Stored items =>

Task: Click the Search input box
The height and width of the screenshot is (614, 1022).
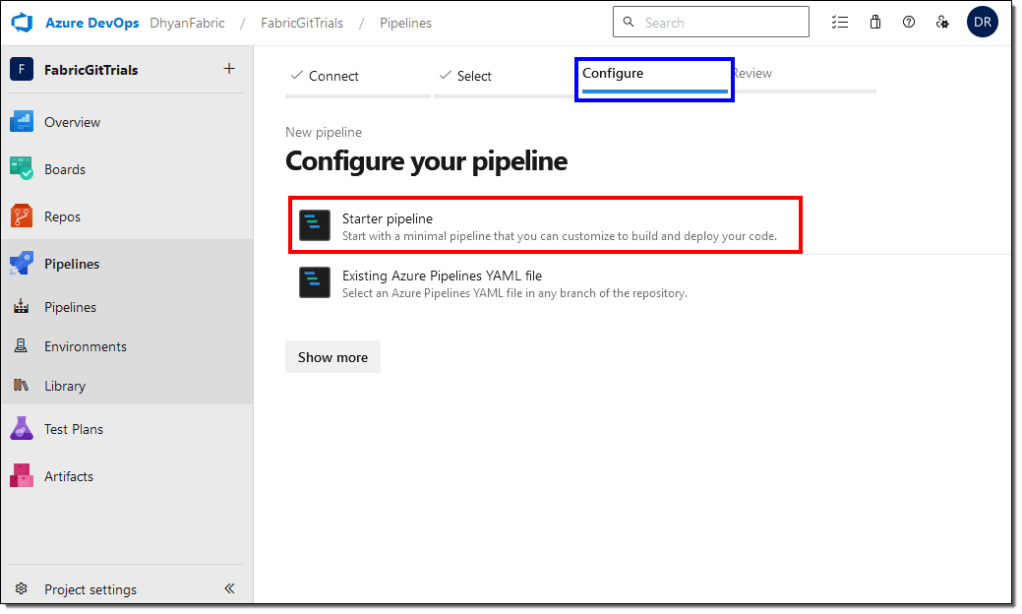Action: click(720, 22)
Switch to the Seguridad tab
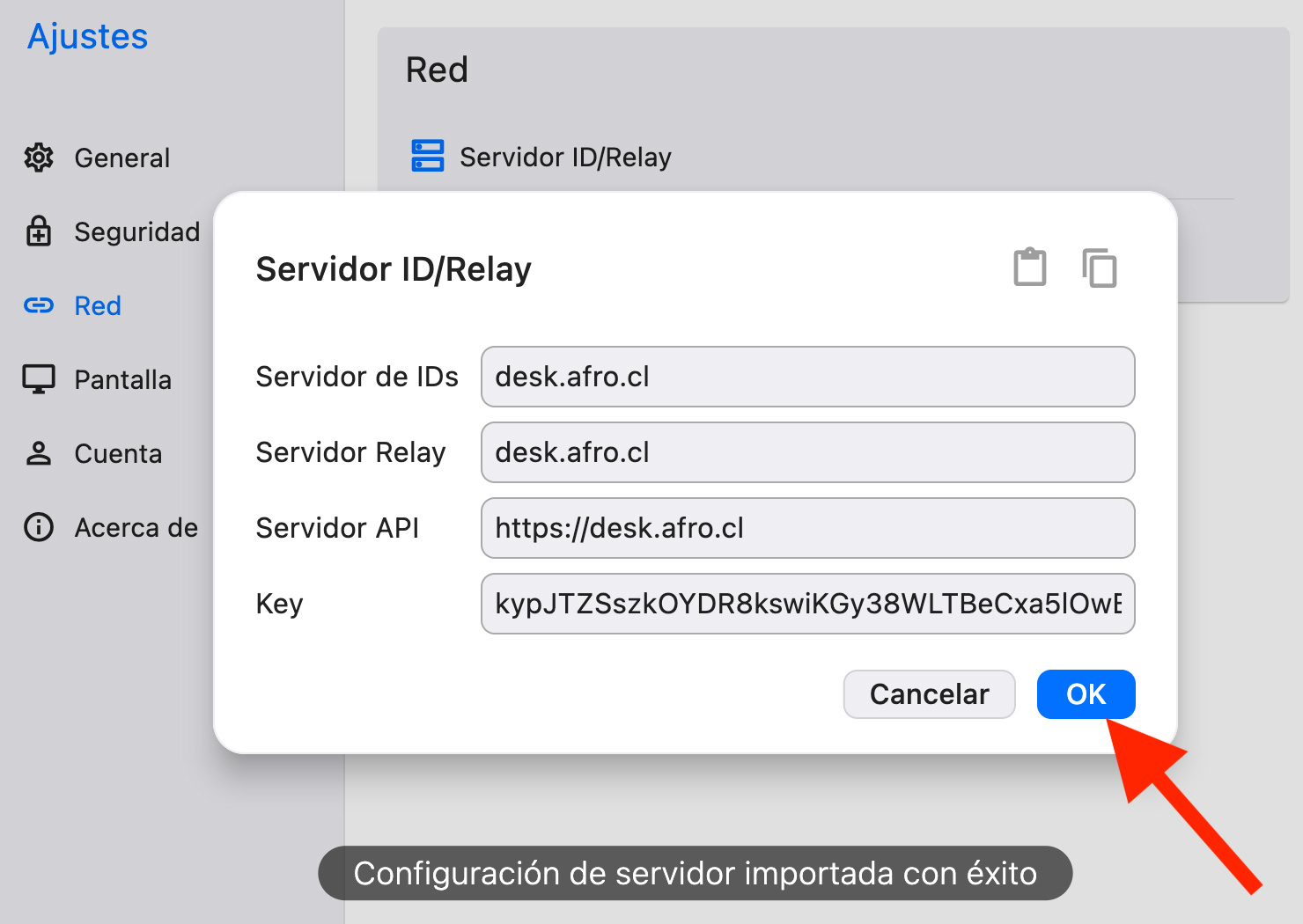This screenshot has width=1303, height=924. [x=136, y=232]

TASK PROMPT =>
Give the data again exactly as it appears, but without any images.

ANSWER SPACE =>
Task: Click the Search input box
The height and width of the screenshot is (614, 1022).
Action: click(720, 22)
Switch to the Seguridad tab
This screenshot has width=1303, height=924. [x=136, y=232]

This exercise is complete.